His public warning came after he recently made similar comments in a leaked report to the UN.
"This is tantamount to secession without proclaiming it," Schmidt told the UN after Bosnian Serb police carried out solo "counter-terrorist" drills in October on the symbolic Mount Jahorina, from which Serb forces shelled Sarajevo in the war.
"The prospects for further division and conflict are very real," Schmidt wrote.
"Should the armed force of BiH [Bosnia and Herzegovina] splinter into two or more armies, the level of international military presence would require reassessment," he added.
The EU currently has about 700 soldiers in Bosnia in its 'Eufor-Althea' operation, which took over peacekeeping duties from Nato in 2004.
Eufor's mandate was renewed by the UN Security Council for another year on 3 November.
But for its part, Russia, which has close ties with Dodik and with his regional sponsor, Serb president Aleksandar Vučić, used its UN veto to weaken Western authority in Sarajevo by stripping out any reference to Schmidt's role in the country from the mandate-renewal resolution.
"This amounts to an abject humiliation for the West," Kurt Bassuener from the Democratisation Policy Council, a Berlin-based think-tank, said.
Ethnic violence also flared in Kosovo in September, when Vučić sent soldiers to the border to "protect" Serbs in north Kosovo following a dispute about national insignia on car number plates.
"The rapidness of the onset of tensions was a little bit surprising," Gabriel Escobar, a senior US official dealing with the Western Balkans, said at the time.
And for some EU diplomats, it remained to be seen if Europe was ready to use military force to stabilise the region if need be.
"We've forgotten about the Western Balkans, which are still a powder keg. There's a risk that we will need to help stabilise the region using a security-based approach," an EU diplomat told EUobserver.

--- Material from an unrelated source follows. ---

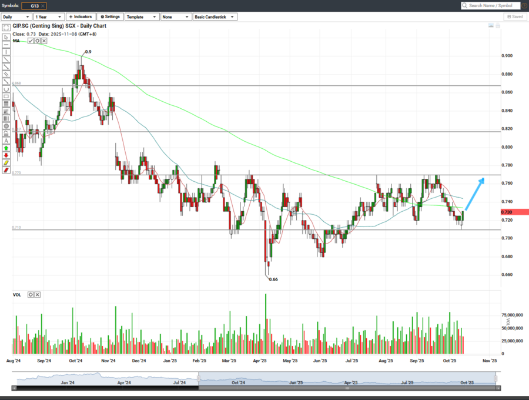Switch to the G13 symbol tab
Image resolution: width=529 pixels, height=400 pixels.
click(34, 5)
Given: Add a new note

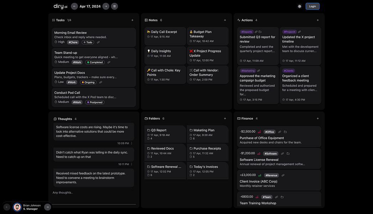Looking at the screenshot, I should coord(225,20).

Meanwhile, Schmidt, in his Reuters interview, said Vučić ought to play a more constructive role if he ever wanted to see Serbia join the EU.
"Serbia should have an interest in Bosnia-Herzegovina staying together," Schmidt said.
But the EU's soft power in the region has also waned following a series of vetoes on enlargement progress by Bulgaria, Denmark, France, and the Netherlands for the sake of domestic politics.
"On paper, the enlargement policy remains active. In practice, however, there is a growing disappointment among the citizens of the region with the EU perspective," Albania, North Macedonia, and Serbia said in a joint declaration last week.
"The weakened prospect of European integration threatens to leave us more disintegrated than ever. The sentiment is shared along the region", they said.